Copy the lines of the listing below word for word, from the line with "Given: Expand asset info for AUD/CAD (OTC)" to the line with "tap(1413, 345)", including both of those lines.

** begin Listing **

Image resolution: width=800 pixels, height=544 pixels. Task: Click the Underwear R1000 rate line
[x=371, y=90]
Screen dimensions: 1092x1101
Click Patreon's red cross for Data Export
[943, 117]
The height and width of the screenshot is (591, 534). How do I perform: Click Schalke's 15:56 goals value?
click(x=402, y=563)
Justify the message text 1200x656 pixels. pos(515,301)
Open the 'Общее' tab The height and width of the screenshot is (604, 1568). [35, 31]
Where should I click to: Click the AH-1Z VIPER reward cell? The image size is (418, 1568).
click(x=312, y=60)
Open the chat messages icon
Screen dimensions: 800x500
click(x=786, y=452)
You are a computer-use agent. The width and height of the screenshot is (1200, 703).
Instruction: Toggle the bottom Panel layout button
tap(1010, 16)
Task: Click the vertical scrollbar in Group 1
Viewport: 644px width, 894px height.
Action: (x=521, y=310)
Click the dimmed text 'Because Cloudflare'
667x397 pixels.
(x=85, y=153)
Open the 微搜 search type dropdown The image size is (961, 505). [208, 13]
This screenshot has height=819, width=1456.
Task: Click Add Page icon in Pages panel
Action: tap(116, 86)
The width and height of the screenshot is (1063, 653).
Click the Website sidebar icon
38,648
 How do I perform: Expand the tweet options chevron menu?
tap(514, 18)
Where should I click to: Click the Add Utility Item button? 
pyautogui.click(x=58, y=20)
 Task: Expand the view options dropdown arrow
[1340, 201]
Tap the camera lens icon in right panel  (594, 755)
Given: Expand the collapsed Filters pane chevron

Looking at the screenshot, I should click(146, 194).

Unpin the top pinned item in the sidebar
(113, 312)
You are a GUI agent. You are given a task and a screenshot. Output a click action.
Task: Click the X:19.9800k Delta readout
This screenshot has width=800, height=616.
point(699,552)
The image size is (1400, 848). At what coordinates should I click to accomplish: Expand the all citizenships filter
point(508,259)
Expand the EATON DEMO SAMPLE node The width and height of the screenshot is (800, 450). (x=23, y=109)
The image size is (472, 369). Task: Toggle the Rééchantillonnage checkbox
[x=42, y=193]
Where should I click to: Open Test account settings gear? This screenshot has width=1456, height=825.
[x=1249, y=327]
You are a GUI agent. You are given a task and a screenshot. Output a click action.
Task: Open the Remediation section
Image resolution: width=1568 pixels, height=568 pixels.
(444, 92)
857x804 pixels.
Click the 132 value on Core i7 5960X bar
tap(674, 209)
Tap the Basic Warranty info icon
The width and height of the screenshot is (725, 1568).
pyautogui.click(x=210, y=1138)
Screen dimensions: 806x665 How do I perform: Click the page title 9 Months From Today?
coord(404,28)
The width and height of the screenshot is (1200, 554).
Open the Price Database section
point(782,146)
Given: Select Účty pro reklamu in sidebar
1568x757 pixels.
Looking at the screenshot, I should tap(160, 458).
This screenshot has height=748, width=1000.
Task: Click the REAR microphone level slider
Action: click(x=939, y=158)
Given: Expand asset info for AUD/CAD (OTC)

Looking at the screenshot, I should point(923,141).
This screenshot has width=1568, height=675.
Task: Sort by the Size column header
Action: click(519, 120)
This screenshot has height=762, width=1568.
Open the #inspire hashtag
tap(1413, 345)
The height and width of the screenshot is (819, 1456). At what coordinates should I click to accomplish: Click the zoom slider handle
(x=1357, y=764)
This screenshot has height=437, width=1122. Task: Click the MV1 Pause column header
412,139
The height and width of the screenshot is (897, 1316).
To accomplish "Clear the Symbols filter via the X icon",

** end Listing **

| Written solution |
Given: Expand asset info for AUD/CAD (OTC)

Looking at the screenshot, I should point(923,141).
This screenshot has width=1568, height=675.
Task: Sort by the Size column header
Action: click(519, 120)
This screenshot has height=762, width=1568.
Open the #inspire hashtag
tap(1413, 345)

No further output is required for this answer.